What is expected: Rescale the data below by writing every line out again, requests included, and multiplying each coordinate in the answers by 1.4, rounding to whole numbers with halves rounded up.
Task material start
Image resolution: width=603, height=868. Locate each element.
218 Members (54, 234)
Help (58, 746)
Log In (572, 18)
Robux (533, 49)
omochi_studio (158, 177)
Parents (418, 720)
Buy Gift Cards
Task material end
Response for this exercise:
Image resolution: width=603, height=868. Locate each element.
218 Members (76, 328)
Help (81, 1044)
Log In (801, 25)
Robux (746, 69)
omochi_studio (221, 248)
Parents (585, 1008)
Buy Gift Cards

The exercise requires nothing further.